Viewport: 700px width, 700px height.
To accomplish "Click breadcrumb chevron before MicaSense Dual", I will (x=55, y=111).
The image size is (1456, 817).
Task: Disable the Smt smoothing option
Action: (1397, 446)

■ **INSTRUCTIONS TO FOLLOW**
Copy the items above line for line, keeping every word, number, and mark unchanged.

■ **THE RESULT**
Viewport: 700px width, 700px height.
To accomplish "Click breadcrumb chevron before MicaSense Dual", I will (x=55, y=111).
The image size is (1456, 817).
Task: Disable the Smt smoothing option
Action: (1397, 446)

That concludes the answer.